ま、物語の立ち上がりはなかなかのインパクトだった、と思います。
なんかゲームみたいだな、と思ったりはしたんですけどいきなり男が火だるまとか、ぎょっとさせられたことは確か。
長回しを多用して全10カットで撮影されたことが話題になった作品でもありますが、じゃあそれが臨場感を喚起していたか?というと実は微妙なところでして。
あくまで私の感覚なんですが、割とね、カメラを構える位置が違うんじゃないか?と思えるシーンが多くて。
そこは走ってるヒロインを前からアップで撮るべきだろう、とか。
そこはすばやくパンして弾丸の軌道を追うべきだろう、とか。
センスが悪いとは言いませんが、長回しがあんまり意味をなしてないように思えて仕方ないんですよね。
別に普通に撮っても良かったんじゃないか?と。
全10カットの特異性が、緊張感の維持に貢献していたようには感じられないんです。
難しいところなんですけどね、撮影手法だけが全てなわけでもないですし。
シナリオの出来があんまりよくない、というのも影響してたように思います。
物語の滑り出しから考えるなら、あえて最後まで真相をはっきりさせない、というやり方もあったんじゃないか、という気がするんですよね。
それこそ近年公開されたイット・カムズ・アット・ナイト(2017)のように。
おそらくその方がはるかに不穏さ、スリルは増した。
割と早々と事の真相が明かされて、しかもそれが結構な割合で絵空事に近いネタだったりするのがなんとも興ざめで。
いや、それはないだろ、みたいな。
個人的には「突然の異星人侵略」とタメをはる陳腐さでしたね。
登場人物たちの行動がとかく「雑」なのもあんまりよくない。
そこを放置したまま先に行くのか?!とか、なぜそこでそんな展開?!とつっこむこと数度。
見知らぬ者同士がバディを組んで戦火をくぐり抜けるなら、その二人の関係性にこそ注視するべきなのに、なんとなく流れで一緒に行動してます、ってなってるのも大きく減点対象。

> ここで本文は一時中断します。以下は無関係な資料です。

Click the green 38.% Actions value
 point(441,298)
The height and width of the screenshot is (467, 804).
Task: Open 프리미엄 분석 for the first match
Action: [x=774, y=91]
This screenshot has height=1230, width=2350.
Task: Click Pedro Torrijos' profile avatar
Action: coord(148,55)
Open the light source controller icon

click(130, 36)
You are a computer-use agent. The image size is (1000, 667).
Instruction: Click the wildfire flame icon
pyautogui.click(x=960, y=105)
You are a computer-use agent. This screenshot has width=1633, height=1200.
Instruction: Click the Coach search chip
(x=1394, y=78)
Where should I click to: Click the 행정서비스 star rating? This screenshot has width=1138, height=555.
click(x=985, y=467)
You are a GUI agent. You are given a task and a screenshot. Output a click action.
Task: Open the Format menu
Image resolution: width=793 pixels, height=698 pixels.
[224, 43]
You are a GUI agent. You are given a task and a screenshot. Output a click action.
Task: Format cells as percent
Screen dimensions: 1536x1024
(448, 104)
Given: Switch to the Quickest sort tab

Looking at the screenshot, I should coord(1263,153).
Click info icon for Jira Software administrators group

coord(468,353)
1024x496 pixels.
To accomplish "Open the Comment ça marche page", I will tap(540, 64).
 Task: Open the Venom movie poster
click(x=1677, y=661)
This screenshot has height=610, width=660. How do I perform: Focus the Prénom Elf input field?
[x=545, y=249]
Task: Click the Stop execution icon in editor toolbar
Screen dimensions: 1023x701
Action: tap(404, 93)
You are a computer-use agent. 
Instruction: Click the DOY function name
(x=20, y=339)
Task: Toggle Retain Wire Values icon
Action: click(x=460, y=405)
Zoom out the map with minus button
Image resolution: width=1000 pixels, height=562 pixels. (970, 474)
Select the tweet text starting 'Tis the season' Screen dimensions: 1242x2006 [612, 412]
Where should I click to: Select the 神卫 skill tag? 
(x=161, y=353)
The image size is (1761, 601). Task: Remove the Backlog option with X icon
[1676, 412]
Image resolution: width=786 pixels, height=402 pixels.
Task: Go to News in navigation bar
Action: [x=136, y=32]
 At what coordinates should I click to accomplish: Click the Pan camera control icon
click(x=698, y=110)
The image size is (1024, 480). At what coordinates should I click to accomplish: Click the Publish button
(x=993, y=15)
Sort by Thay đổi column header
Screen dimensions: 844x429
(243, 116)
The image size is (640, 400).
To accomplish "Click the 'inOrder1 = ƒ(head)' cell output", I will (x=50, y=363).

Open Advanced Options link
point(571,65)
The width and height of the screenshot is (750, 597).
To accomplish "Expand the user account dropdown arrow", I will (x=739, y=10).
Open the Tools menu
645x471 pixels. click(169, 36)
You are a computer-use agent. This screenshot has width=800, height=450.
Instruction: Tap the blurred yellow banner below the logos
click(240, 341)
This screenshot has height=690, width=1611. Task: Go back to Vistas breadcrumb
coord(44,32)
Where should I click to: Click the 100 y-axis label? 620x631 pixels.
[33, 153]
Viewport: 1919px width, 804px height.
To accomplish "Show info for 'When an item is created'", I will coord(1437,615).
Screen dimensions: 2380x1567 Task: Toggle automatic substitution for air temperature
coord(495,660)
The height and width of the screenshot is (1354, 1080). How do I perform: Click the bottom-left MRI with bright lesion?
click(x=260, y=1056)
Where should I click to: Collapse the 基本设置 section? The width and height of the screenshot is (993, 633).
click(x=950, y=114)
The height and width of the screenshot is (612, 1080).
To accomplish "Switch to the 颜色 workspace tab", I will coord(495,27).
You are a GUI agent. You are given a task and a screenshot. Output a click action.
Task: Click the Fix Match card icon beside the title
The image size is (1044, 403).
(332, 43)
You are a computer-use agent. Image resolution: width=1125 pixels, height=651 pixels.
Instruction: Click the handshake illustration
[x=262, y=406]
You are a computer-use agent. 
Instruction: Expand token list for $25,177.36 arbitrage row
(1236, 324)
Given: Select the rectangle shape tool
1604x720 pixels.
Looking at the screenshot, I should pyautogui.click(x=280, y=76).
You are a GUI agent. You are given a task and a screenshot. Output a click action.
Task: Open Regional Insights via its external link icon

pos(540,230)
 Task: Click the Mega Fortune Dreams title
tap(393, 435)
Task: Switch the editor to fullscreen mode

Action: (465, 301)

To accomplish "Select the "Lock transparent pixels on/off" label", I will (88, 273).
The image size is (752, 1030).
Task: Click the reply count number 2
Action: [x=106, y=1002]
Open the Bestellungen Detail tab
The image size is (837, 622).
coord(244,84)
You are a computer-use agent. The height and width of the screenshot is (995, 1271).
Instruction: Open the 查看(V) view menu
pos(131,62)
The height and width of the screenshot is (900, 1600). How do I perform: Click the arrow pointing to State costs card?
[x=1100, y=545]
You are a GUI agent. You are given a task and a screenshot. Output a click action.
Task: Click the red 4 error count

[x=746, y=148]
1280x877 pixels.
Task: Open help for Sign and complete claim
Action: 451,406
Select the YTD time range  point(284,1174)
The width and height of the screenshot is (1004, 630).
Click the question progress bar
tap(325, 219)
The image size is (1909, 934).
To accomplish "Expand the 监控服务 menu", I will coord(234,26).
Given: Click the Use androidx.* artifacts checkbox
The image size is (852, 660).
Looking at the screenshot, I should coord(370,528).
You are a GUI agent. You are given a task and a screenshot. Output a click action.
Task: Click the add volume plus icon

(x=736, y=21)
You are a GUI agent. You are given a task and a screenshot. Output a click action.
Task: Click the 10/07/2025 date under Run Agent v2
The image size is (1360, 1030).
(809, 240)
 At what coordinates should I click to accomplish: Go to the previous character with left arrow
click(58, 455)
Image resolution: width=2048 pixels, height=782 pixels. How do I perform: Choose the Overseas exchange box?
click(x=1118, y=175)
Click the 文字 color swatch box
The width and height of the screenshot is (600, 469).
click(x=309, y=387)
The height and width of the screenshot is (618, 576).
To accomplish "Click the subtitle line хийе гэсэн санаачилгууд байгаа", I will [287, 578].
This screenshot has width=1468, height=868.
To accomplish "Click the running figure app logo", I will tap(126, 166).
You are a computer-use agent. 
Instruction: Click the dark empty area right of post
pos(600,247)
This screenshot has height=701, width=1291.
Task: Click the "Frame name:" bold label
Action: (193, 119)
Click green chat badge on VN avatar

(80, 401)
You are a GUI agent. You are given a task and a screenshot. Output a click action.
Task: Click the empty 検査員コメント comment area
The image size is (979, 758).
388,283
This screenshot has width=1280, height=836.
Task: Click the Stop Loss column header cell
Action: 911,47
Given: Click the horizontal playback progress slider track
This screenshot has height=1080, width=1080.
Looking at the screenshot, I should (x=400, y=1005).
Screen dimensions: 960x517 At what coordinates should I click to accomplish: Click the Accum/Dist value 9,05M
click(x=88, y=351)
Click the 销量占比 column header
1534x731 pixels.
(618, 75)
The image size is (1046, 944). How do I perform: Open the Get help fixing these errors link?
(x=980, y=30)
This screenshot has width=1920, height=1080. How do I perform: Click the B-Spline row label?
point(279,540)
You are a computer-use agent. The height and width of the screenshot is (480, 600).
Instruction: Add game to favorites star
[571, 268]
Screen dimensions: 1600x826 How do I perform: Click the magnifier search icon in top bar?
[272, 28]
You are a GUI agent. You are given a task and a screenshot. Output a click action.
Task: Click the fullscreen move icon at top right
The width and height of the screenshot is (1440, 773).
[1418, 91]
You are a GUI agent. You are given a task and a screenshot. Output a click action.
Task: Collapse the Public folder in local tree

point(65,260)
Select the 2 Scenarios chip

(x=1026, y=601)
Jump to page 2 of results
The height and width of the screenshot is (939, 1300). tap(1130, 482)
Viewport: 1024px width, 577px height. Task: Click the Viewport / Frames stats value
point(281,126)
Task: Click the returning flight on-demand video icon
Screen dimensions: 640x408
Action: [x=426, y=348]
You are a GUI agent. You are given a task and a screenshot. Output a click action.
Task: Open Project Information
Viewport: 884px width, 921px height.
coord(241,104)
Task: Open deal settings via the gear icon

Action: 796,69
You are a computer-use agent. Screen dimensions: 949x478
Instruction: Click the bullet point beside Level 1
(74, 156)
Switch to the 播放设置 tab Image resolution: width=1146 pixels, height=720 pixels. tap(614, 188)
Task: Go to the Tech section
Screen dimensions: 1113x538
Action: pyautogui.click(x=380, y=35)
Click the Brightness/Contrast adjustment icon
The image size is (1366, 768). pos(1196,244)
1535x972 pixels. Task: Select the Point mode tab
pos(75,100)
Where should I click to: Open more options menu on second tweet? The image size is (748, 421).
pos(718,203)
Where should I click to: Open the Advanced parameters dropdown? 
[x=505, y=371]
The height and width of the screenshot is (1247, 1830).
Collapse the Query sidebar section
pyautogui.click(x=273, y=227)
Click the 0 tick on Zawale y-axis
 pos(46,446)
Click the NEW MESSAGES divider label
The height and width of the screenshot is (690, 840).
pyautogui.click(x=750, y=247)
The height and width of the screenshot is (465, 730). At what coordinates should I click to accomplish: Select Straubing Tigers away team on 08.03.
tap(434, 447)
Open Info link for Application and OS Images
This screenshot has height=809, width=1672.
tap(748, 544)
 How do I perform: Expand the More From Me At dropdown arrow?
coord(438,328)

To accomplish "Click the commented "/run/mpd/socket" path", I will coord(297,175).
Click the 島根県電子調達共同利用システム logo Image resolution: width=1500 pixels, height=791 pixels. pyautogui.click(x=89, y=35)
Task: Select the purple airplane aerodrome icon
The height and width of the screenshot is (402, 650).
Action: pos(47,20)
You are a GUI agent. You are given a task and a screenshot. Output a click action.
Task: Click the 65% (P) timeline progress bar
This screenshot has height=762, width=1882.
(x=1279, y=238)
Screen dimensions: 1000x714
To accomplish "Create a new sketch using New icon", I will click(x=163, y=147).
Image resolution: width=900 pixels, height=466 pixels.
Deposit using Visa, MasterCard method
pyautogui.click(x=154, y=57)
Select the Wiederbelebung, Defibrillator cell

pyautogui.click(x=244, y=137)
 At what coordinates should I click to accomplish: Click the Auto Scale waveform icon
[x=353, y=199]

一応ね、エンディングでそれなりの裏切りというか、ええっ!そう結んじゃうの?ってな、驚きのシーンが待ち受けてたりもするんですが、これも投げっぱなしといえば投げっぱなしで。
結局なにを描きたかったんだよ、と言う人もきっと居るだろうなあ、と。
うーん、工夫が実を結んでない低予算映画、といったところでしょうか。
出オチに近い映画でしたね、私にとっては。